Wafer Defect Detection (WaferNet) — Mask-Aware DenseNet for Wafer Map Patterns

Automated wafer-map defect pattern classification using a pragmatic data pipeline + a compact DenseNet variant (“WaferNet”) with channel attention (ECA) and mask-aware dual pooling (GAP ∥ GMP).

This repo is designed to be reproducible and deployment-friendly: fixed input size, explicit wafer geometry masking, class-imbalance handling, and leakage-aware evaluation.

What this project does

Given a wafer map (die-grid) from the WM-811K / LSWMD dataset, we:

Clean/standardize labels into 9 classes: Center, Donut, Edge-Loc, Edge-Ring, Loc, Random, Scratch, Near-Full, None
Convert each sample into a 2-channel tensor of shape [2, 96, 96]:
- Channel 0 (wafer map): values {0,1,2} → {0.0, 0.5, 1.0}
  - 0 = background / no-die
  - 1 = pass
  - 2 = fail
- Channel 1 (mask): binary wafer geometry mask {0,1} (valid die sites vs background)
Train WaferNet to output a 9-logit vector per wafer; apply softmax for probabilities.
Optionally generate Grad-CAM explanations constrained to the wafer region.

Why the “mask channel” exists (and why you should care)

Wafer maps have:

variable shapes/sizes (different die grids),
lots of “empty” background,
defects whose geometry matters.

Instead of warping wafers via resizing/cropping, we standardize to 96×96 and provide an explicit mask so the model can ignore padded/background regions during pooling and explanation. This is a central design choice in WaferNet.

Model: WaferNet (high-level)

Backbone: DenseNet-121 (trained from scratch; first conv modified to accept 2 channels). Attention: Efficient Channel Attention (ECA) after the final DenseNet feature map BN+ReLU. Head: Mask-aware pooling on downsampled mask:

masked Global Average Pooling (GAP)
masked Global Max Pooling (GMP)
concatenate → 2048-d, then Linear → 9 logits

This keeps the model lightweight (~7M params) and robust to background/padding.

Training recipe (default)

Typical training settings used in the project:

Optimizer: AdamW (lr 3e-4, weight decay 1e-4)
Batch size: 64
Epochs: 30
Loss: Logit-Adjusted Cross Entropy (helps long-tail class imbalance)

Hardware support:

CUDA (NVIDIA) or Apple Silicon MPS, with CPU fallback.

Data curation & imbalance strategy (the “make it not lie to you” section)

1) Labeled-only extraction

Only use labeled wafers (unlabeled removed).

2) Fixed resolution at 96×96

If H ≤ 96 and W ≤ 96: zero-pad to 96×96 (no warping).
If larger than 96 in either dimension: exclude (to avoid resizing artifacts).
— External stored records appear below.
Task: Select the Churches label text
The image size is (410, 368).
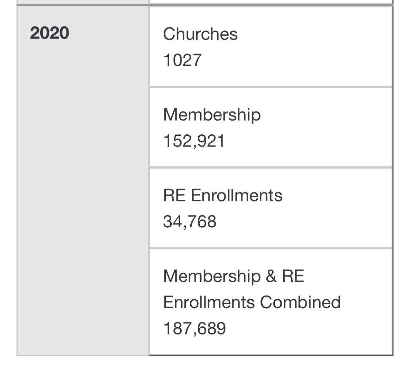Action: (x=200, y=34)
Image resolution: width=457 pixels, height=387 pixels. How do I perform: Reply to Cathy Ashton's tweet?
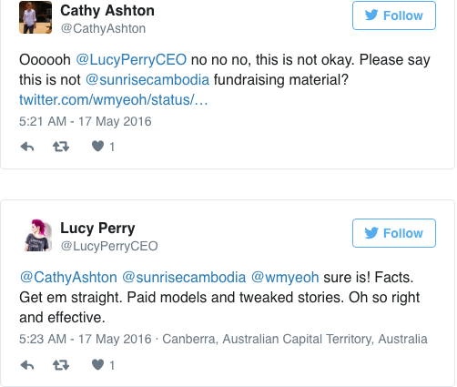point(27,147)
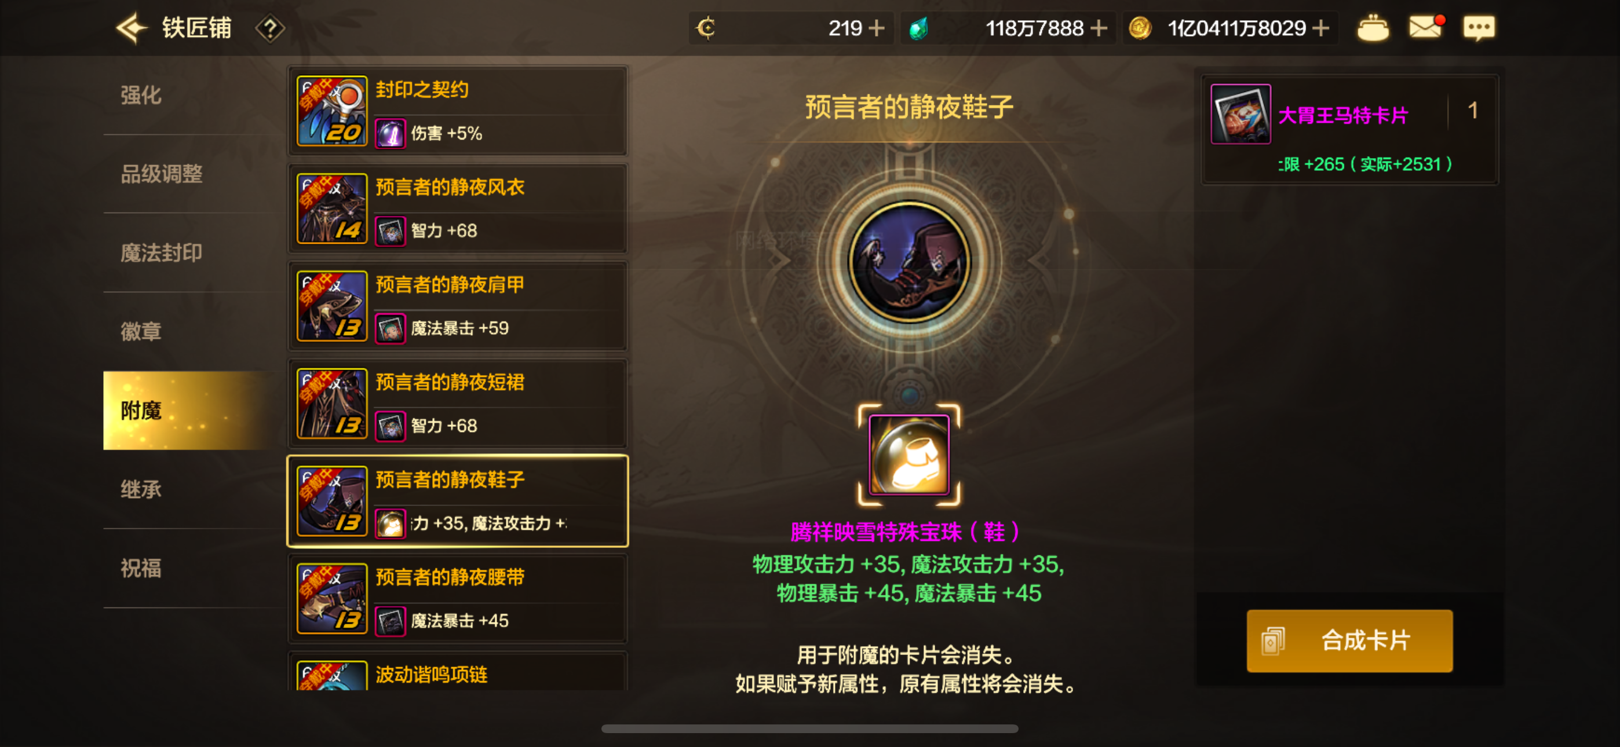Open the chat speech bubble icon
Image resolution: width=1620 pixels, height=747 pixels.
(1479, 28)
3) Leakage-aware splitting (recommended)

Wafers are associated with manufacturing lots; random splitting can leak lot-specific artifacts.

Prefer lot-disjoint splits (no lot appears in both train and test), while keeping class ratios.
If lot metadata is missing, fall back to standard stratified split.

4) Training-set rebalancing (only on train split)

Cap None to ~25,000 samples
Up-sample minority classes to ~3,000 using label-preserving transforms
- 90° rotations and flips

Validation/test are left untouched to avoid “cheating by augmentation”.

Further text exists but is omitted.